It has been 31 days since Miki crawled out from the back of
the car with the dogs, arriving home from North Carolina. The onset of her right leg cramping,
the drop foot dropping, the hospital stay with great care, the medical bills
arriving like get well cards, the weekly visits to receive no news, and me
becoming a caregiver as time goes on.
Now don’t laugh too loud concerning the last one on the list. It has taken patience, humor,
creativity, patience, compassion, anger, sleeplessness, patience, courage, and
a number of other character traits to see Miki slip in her physical strength,
but not in her resolve to beat whatever it is that is ringing the doorbell and
running away. It almost sounds as
if I were describing myself while I was still teaching, or like I have
referenced before, what it must be like to be a parent. But at least for most parents, you
wouldn’t be worrying about how fast the tumor is growing or how fast the cancer
is spreading.
During the last 31 phases of the moon, in the back of most of our minds, the
question has been what kind of cancer is it? And today, we are just as close to knowing, as we were 31
days ago. We know the spot on the
lung has not gotten any bigger, so at least it does not appear to be growing
any too rapidly. The sacrum would
require another MRI to make a comparison, to know if it is changing. That would expose Miki to more
radiation than is necessary at this time, so we wait. We wait on the results of one test that our oncologist
appears to be putting all his eggs into.
When you have cells that like to disguise themselves and seem to be
unknown, they must be compared to others that are of known origin. That is what we are waiting on. A “molecular study.” And as we discussed this with the
doctor yesterday, it didn’t take me long to realize I was needing a medical
knowledge life preserver, when I pursued trying to understand the biopsy
testing that was being carried out to identify these damn cancer cells. At that point I accepted the life
preserver and knew I just had to trust.
Just like taking my car to an auto mechanic and asking him to fix that
noise coming from under the hood.
It was out of my hands and I had to trust he would do the job and do it
right.
So, we hurry up and wait. 31 sunrises and 31 sunsets.

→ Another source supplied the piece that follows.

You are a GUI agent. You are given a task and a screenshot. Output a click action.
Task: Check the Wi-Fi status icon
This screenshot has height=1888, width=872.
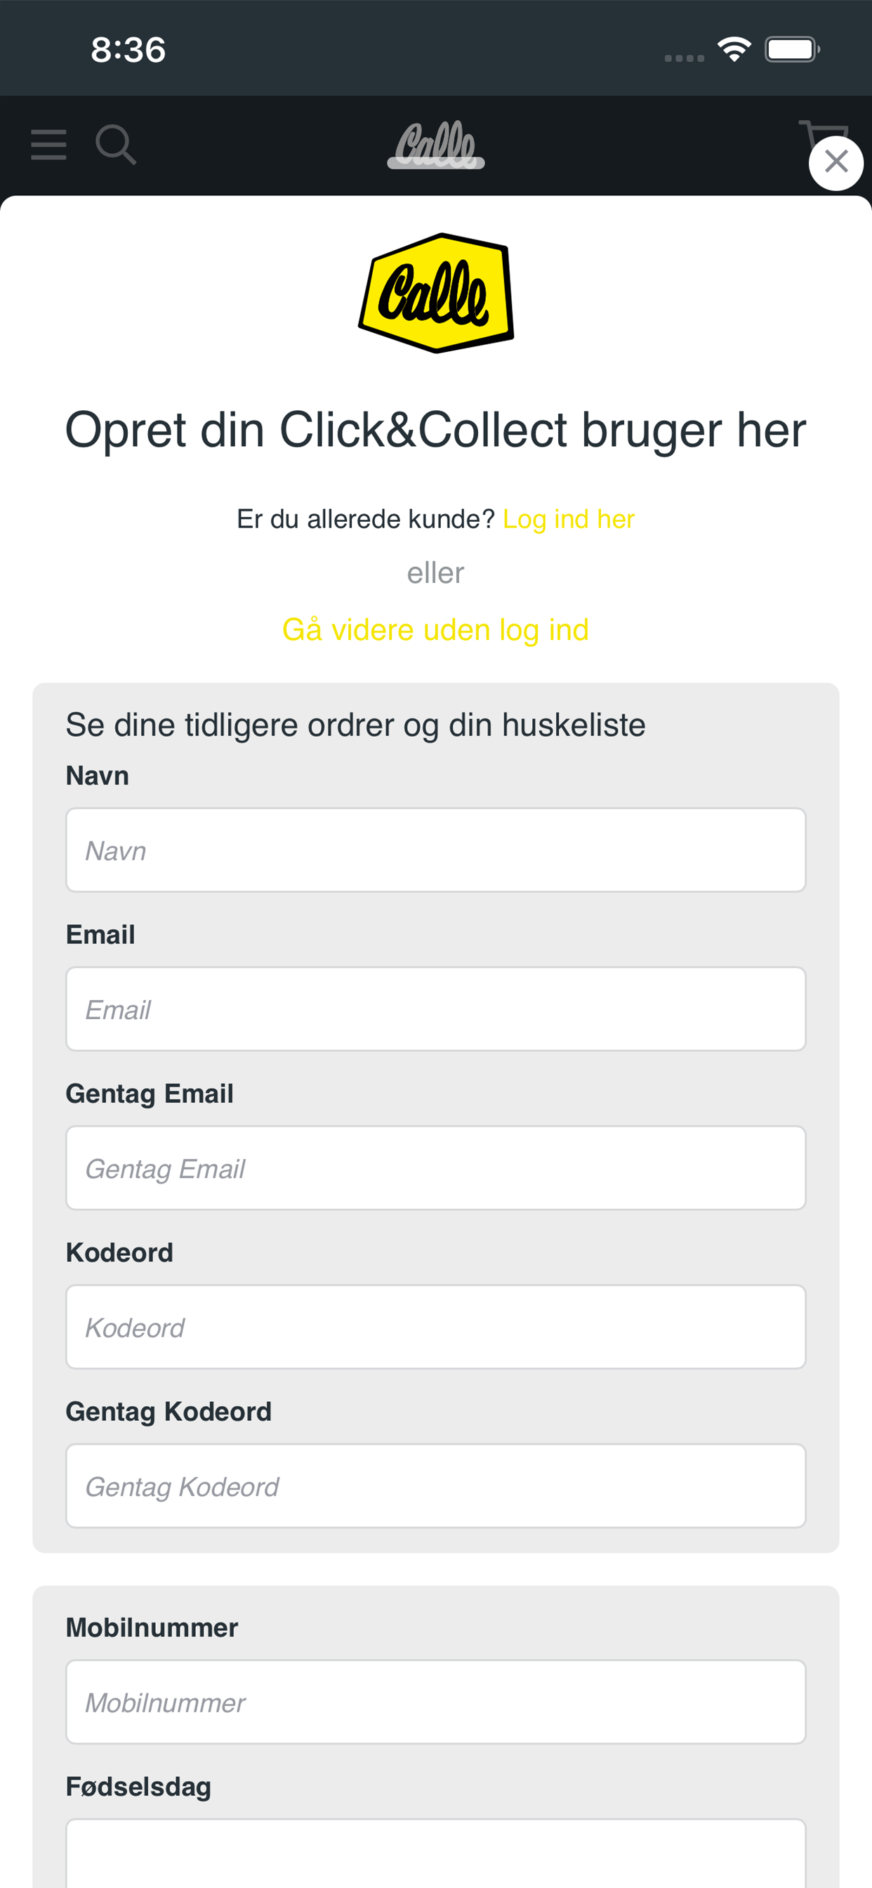tap(734, 49)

Waiting to get out of the back of the car after a thirteen hour
trip. Waiting for pain
relief. Waiting to find out what
the cause of the pain is. Waiting
to learn more about the cause.
Waiting to wait while we wait.
During the wait time, there have been some really great connections though. Connections between Miki and family,
Miki and friends, Miki and me, Miki and Miki. The outpouring of support has been tremendous. It has been flowing in the form of kind
words, actions, tasty sensations, sounds, hugs, and ice. And Miki has made it clear that you
don’t even think about her, unless you have a positive thought in your head at
the same time. So the wait time is
filled with you and good mojo.
Over the last 31 rotations of the Earth, as word of Miki has spread through networks of friends and
family, there are the coincidental connections too. For example, we have some neighbors, down and around the
way, we met though walking our dogs in the park. During this last week, I met David on his way to work almost
everyday, as I was walking our dogs through the neigborhood. It was always within about 25 yards of
the same place every time. The
first time he slowed his big red truck down and stopped, I brought him up to
speed on Miki and the last few weeks.
Since then, it seems like at least every other day we meet and he always
begins with, “How’s your wife doing?”
And he always finishes the same way, “Tell her we’re keeping her in our
thoughts.” Now when I see his
wife, Kathleen, walking their dog each morning, I can almost feel the good
vibes she sends as they pass by our house, 75 yards away in the park. My old team from Brittany Hill has
spread the word through their families, Miki’s Healing Touch network of friends
has spread her story, and slowly but surely our teaching community is hearing
about this as each day passes. For
something that you usually don’t shout from the mountaintops, it is amazing how
caring and support seeps out, like water filtering down through the Earth, all
the way back to you.
Today we make a conscience effort to get organized with our
records, receipts, reports, and other “r” words that will help get us though
this event. We’ll try to make nice
with our insurance company as we try to make sure they are supporting the
financial end of this journey. And
we begin to come to grips with decisions that we will be making in terms of
hospitals, doctors, and treatment, it begs the old question of…What to do when
you come to a fork in the road?… Take it! Miki will lead the charge down which ever "fork" she feels is best for her. And as we all second guess and Monday morning quarter back all we want, it is not our path, it is hers. You don't have to like it, just respect it.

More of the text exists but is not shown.